*Dataset records*
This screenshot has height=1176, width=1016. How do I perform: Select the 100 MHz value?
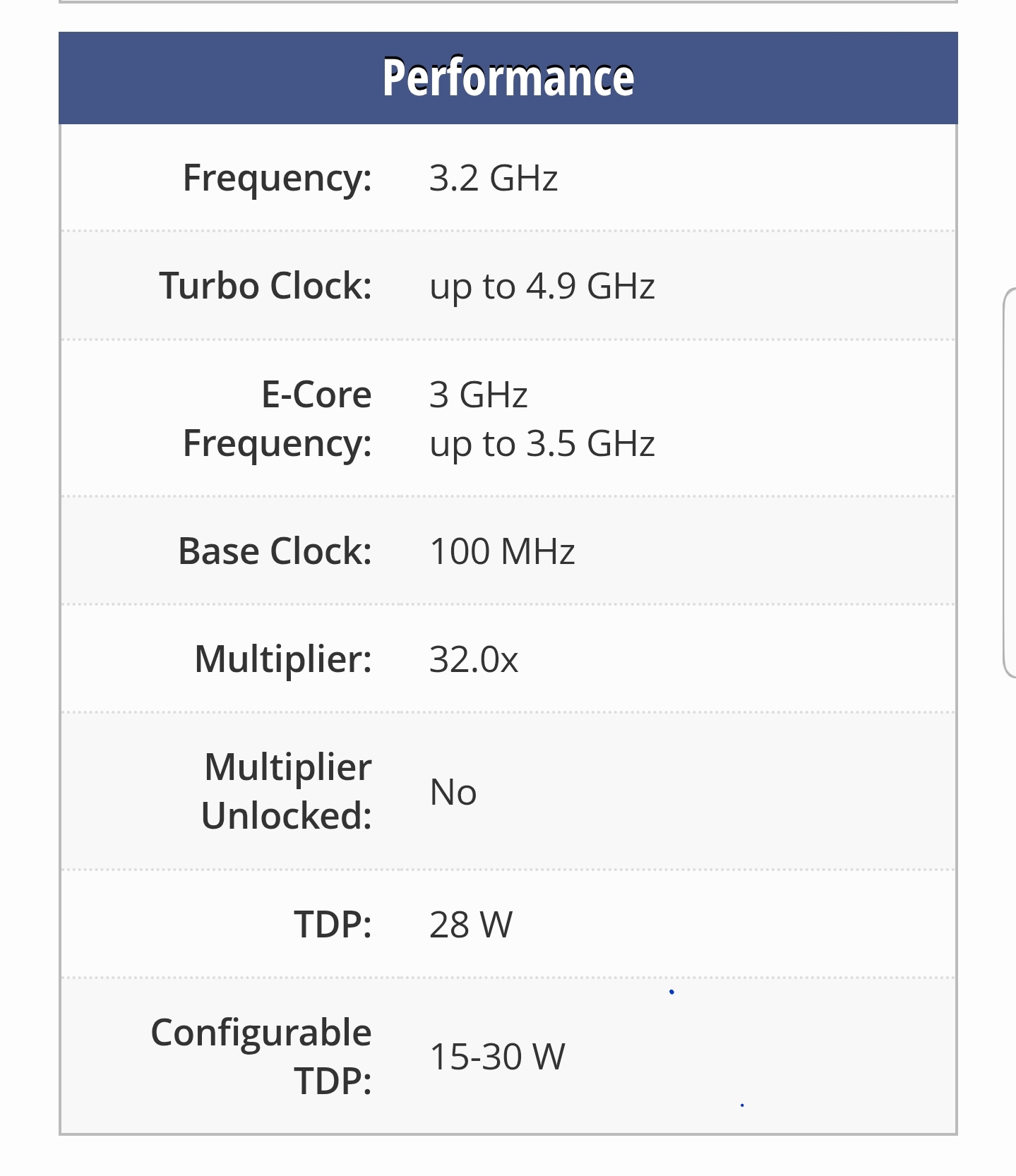[502, 551]
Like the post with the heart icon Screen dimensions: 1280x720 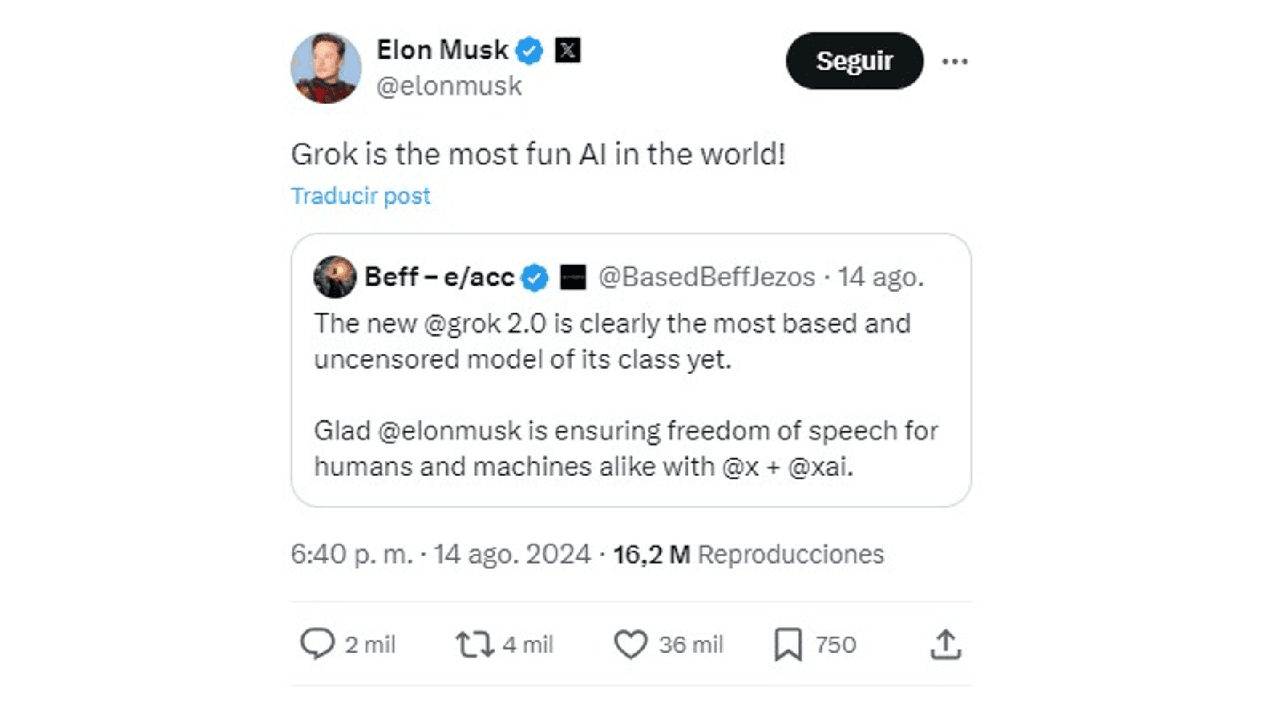(630, 645)
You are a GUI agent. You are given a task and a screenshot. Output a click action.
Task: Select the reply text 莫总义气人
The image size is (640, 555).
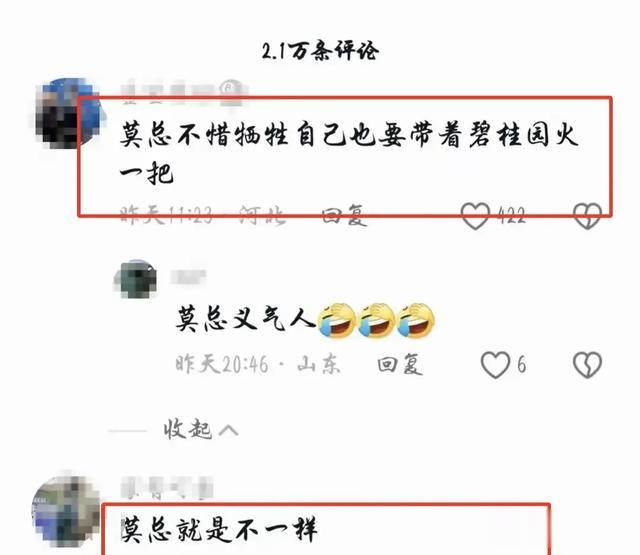pos(246,318)
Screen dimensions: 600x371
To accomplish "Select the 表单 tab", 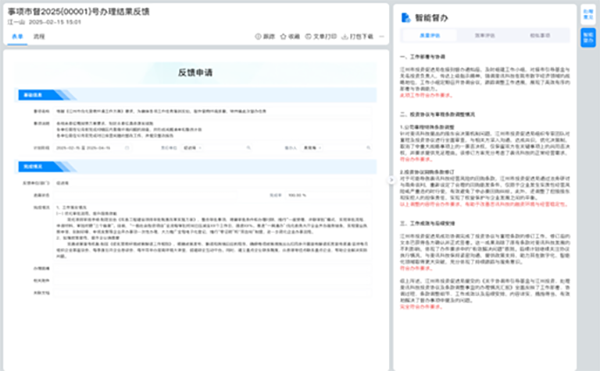I will [17, 37].
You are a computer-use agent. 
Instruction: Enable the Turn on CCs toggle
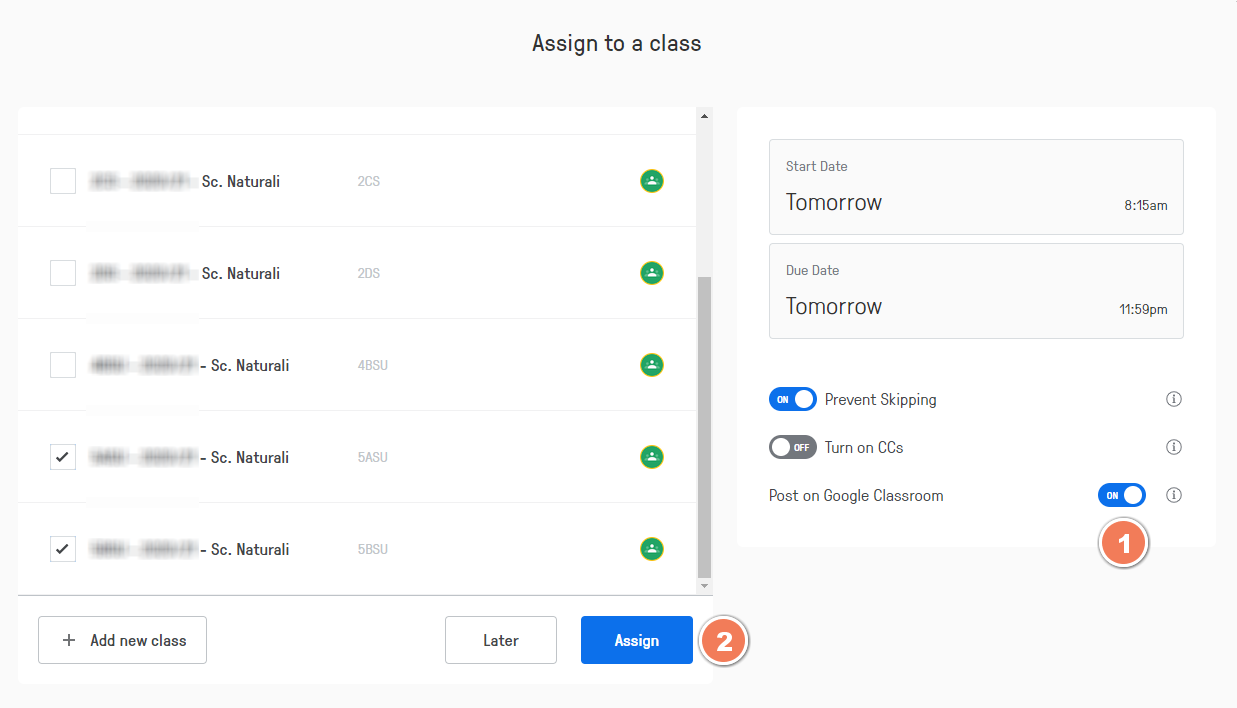[793, 447]
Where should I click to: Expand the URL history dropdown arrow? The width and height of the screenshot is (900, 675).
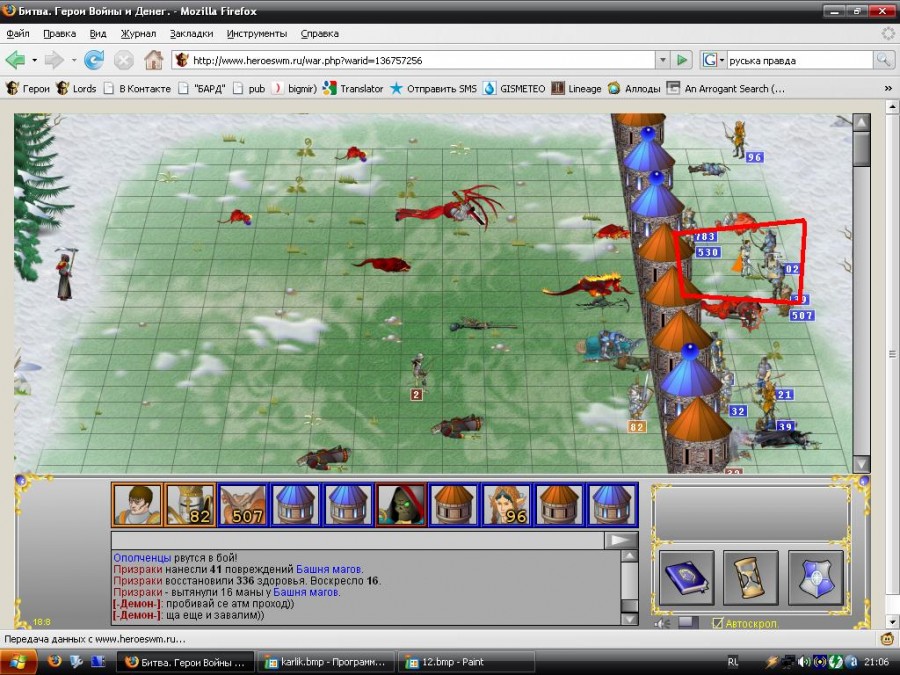coord(661,60)
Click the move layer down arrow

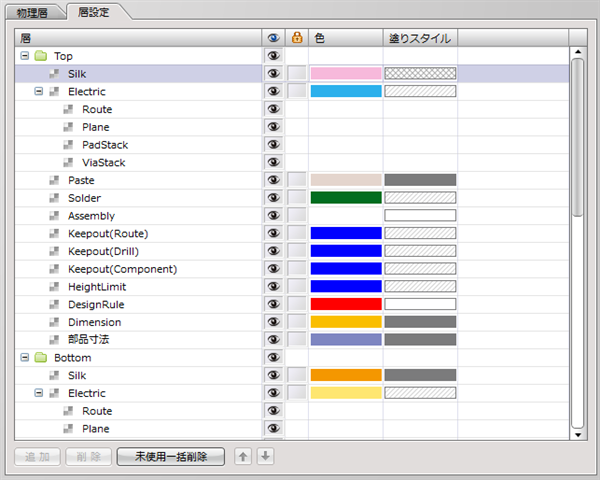pyautogui.click(x=264, y=457)
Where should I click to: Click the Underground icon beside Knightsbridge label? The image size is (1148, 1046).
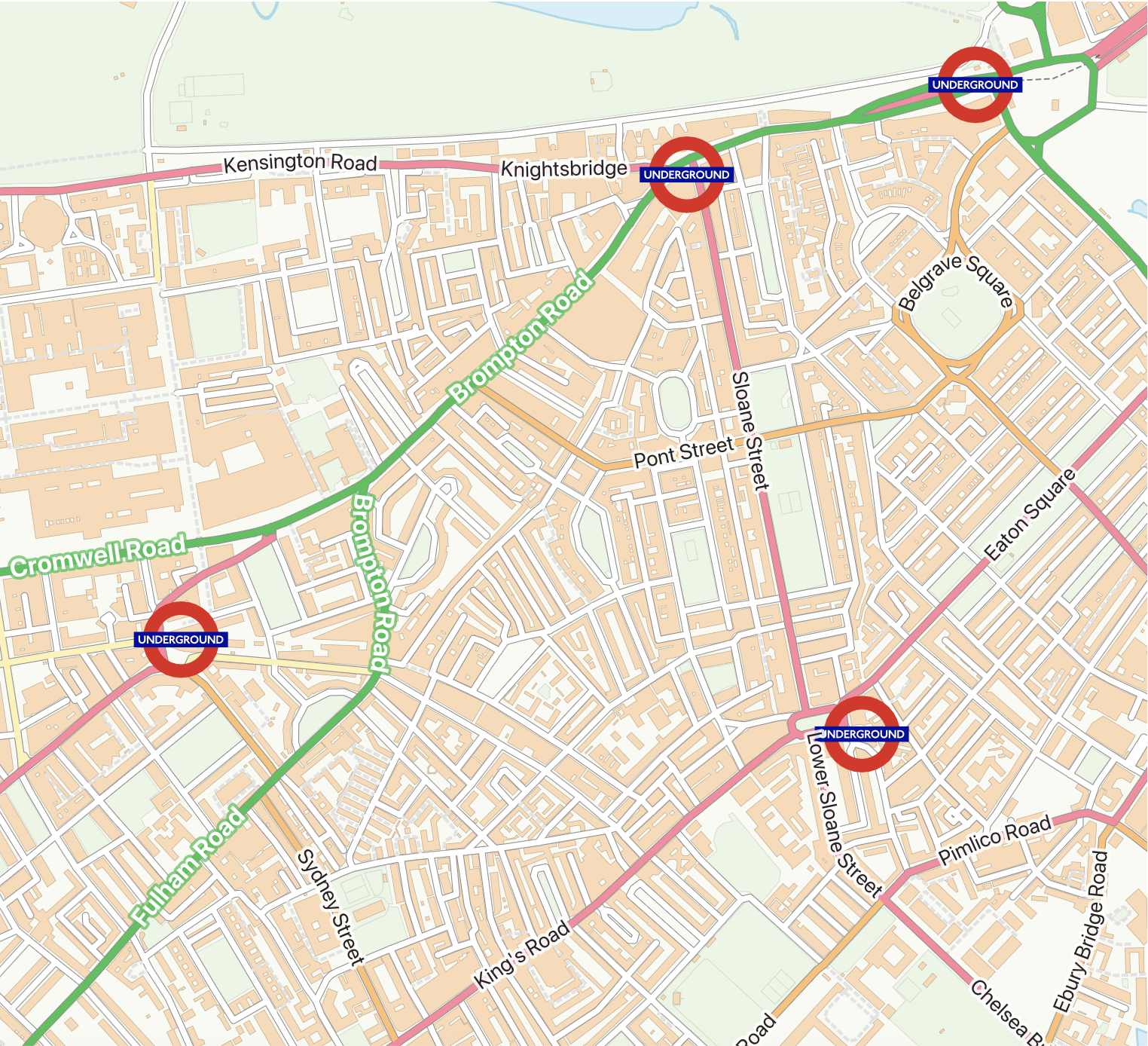[x=686, y=175]
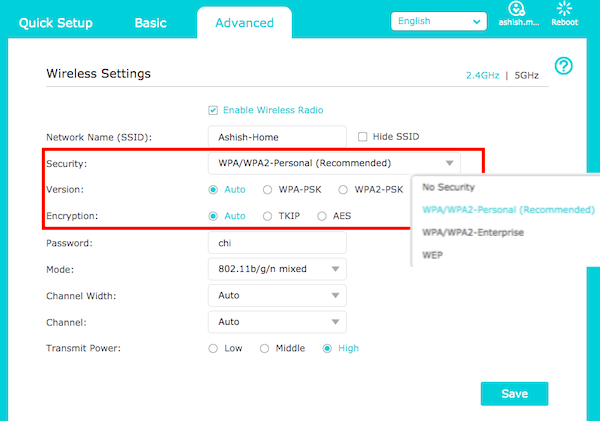Switch to the Basic tab
The width and height of the screenshot is (600, 421).
pos(151,23)
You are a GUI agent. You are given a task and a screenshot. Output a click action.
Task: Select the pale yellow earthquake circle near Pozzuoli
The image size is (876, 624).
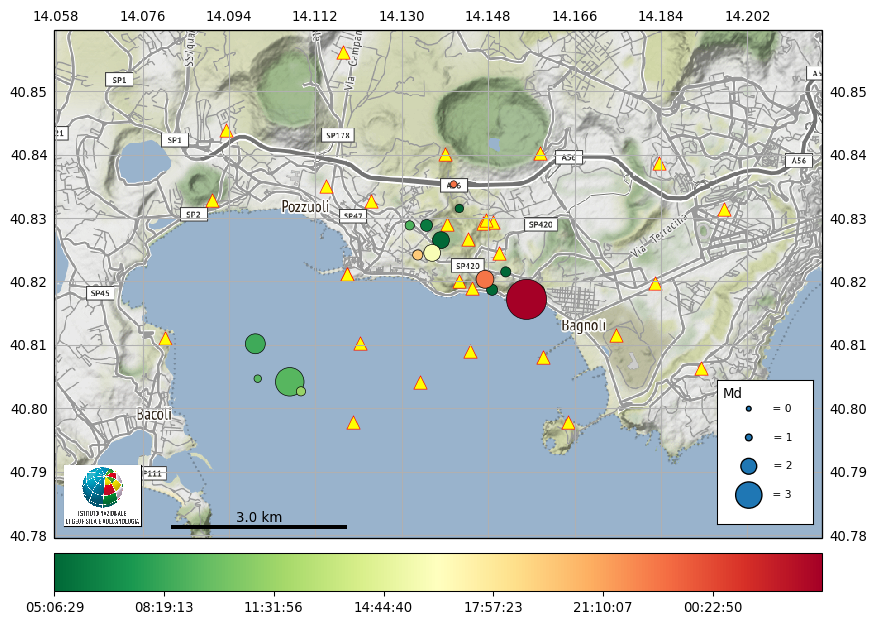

*Exercise*
Word for word, restate the lines from the one containing "Where should I click to: Expand" through the end of the listing, and nothing more. Skip the pictures.

*Finished exercise*
Where should I click to: Expand the URL history dropdown arrow? The width and height of the screenshot is (900, 675).
coord(661,60)
Click the move layer down arrow

pyautogui.click(x=264, y=457)
Where should I click to: Click the Underground icon beside Knightsbridge label? The image size is (1148, 1046).
[x=686, y=175]
Switch to the Basic tab
The width and height of the screenshot is (600, 421).
pos(151,23)
You are a GUI agent. You are given a task and a screenshot. Output a click action.
Task: Select the pale yellow earthquake circle near Pozzuoli
The image size is (876, 624).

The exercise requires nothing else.